Yes, we do tend to take public lands for granted until they are threatened. And yes, what are considered public lands today were in large part stolen from land grant heirs in New Mexico and sovereign tribal peoples all over the country by land grabbers, mining interests, and state and federal governments since the occupation and colonialization of this continent. And it is true that the Trumpian reduction of the Bears Ears and the Grand Staircase Escalante and the depredations in Alaska are hardly any different at all from the cunning and often brutal land thefts that created many public lands in the first place.
Put in a European context, public lands in our country are a democratization of the open spaces and natural solitudes that were once the preserves of the hereditary elite. Immigrants from the old world who fled its hierarchies didn’t want to be considered poachers in their new country. And, like the great champion of public lands in America, President Theodore Roosevelt, they literally fell in love with the American landscape, tragically at the expense of those who were already here.
For many people, America’s first naturalist and philosopher, Aldo Leopold, a New Mexican and most important advocate for the creation of the Gila Wilderness, gave voice to ideals of public lands in what he called the “land ethic.” Leopold’s ethical philosophy deals with “human’s relation to land and to the animals and plants which grow upon it.” His view has been called “ecocentric” and “holistic.” It sees humanity as part of the natural system and not estranged from it, or in a position of dominance over it.
“A thing is right,” Leopold wrote, “when it tends to preserve the integrity, stability, and beauty of the biotic community. It is wrong when it tends otherwise.” He further defined this view, saying the “land ethic simply enlarges the boundaries of the community to include soils, waters, plants, and animals or collectively: the land … land ethic changes the role of Homo sapiens from conqueror of the land community to plain member and citizen of it. It implies respect for his fellow members, and also respect for the community as such.” Native Americans and Hispanic farmers and ranchers in New Mexico say they invented the land ethic and have been following it for centuries.

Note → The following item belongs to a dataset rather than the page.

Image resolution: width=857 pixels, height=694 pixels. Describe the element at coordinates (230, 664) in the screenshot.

And many of us look to them increasingly for guidance.
Trump’s reduction of national monuments, and the opening of public lands for logging and drilling, harken back to the days when the land itself was looked upon as merely an object of wealth, as an entitlement of hereditary endowment, as a kind of carcass to be cut up and rendered into money, as something to take and use, to steal and plunder if you could, not as the very body of health and vigor for all life on the planet, including ourselves.

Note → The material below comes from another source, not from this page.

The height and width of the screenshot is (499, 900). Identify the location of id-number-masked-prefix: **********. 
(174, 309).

What Trump and the Republicans did two weeks ago was so retrograde, so backward looking, so regressive it’s the ecological equivalent of being plunged into a Medieval mindset in which the electric light might be seen as the work of the devil.
And we can do little about it but stall in the courts of law until politics becomes once again, for those who love the land, not an ugly necessity but an honorable and even gallant calling to the good.
*Nullius in verba: take nobody’s word for it
(Image derived from photo by Bureau of Land Management)
Margaret Randall says
This is such a many-layered issued, and I’m glad you allude to our having taken land from Native Americans in the first place and then encroaching upon the Spanish land grants. In our current geographical configuration, though, the public lands do belong to us all. And government usurpation doesn’t only rob us of beautiful places to contemplate and hike. When corporations are allowed to drill for oil, mine for coal and engage in damaging fracking, the dangers exceed those land grabs to threaten ancient cultures, ecosystems and wildlife way beyond their borders. Vigilance is needed because once the land goes it’s so much harder to get it back.